We also analyzed the amount of graft material used in different groups. Since different graft materials were used, a statistical comparison was inappropriate, but the amount of graft substance used for MISS was much less than that used for COSS.

Our study had a few limitations. Radiographs were used to evaluate fusion for most of the patients. Radiographs, including bending films, are helpful to rule out instability but have their own limitations. An interobserver agreement rate of 100% with the fusion criteria has been reported [10]. Even though the main limitation is variability between observers, fusion tends to be over-reported (false negative for non-unions) overall. CT is currently the investigation method of choice to confirm or rule out pseudarthrosis. Radiation exposure after a single thoracolumbar CT scan is 10 to 40 times greater than that of a standing whole-spine x-ray, and this increases cancer risk by 0.32 to 0.52% per CT scan. Subjecting asymptomatic patients to such amounts of radiation would be unethical.
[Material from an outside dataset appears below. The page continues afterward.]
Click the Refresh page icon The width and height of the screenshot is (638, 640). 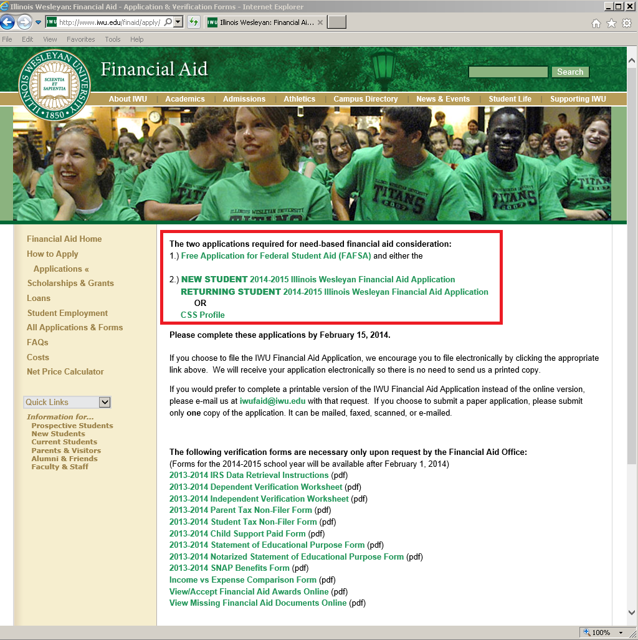[x=194, y=22]
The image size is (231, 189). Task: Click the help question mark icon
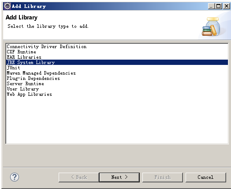[x=15, y=177]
CT scan should be considered in symptomatic patients (those with axial back pain or radiological signs of pseudarthrosis), however, for confirmation and preoperative planning of revision surgeries. Furthermore, we instrumented all levels in the fusion mass. Hence, we had higher implant density indices (> 2) with better curve correction, and the loss of correction over time should have been minimal. However, since MISS is a novel technique associated with patient satisfaction, and the fusion rates with this technique have not yet been determined, we will continue to instrument all levels until long-term outcomes have been established. Another limitation was the relatively small number of patients; we did not perform a power analysis to determine the number of cases to be included in each group and subgroup before the study. Finally, our follow-up should be considered a preliminary analysis as pseudoarthrosis has been reported to develop as late as 6 years after scoliosis surgery.

Conclusion

MISS showed comparable fusion rates and clinical outcomes to those of COSS. Furthermore, the type of graft substitute among allograft, demineralized bone matrix, and demineralized cancellous bone chips did not affect facet fusion rate or clinical outcomes in the treatment of AIS using MISS.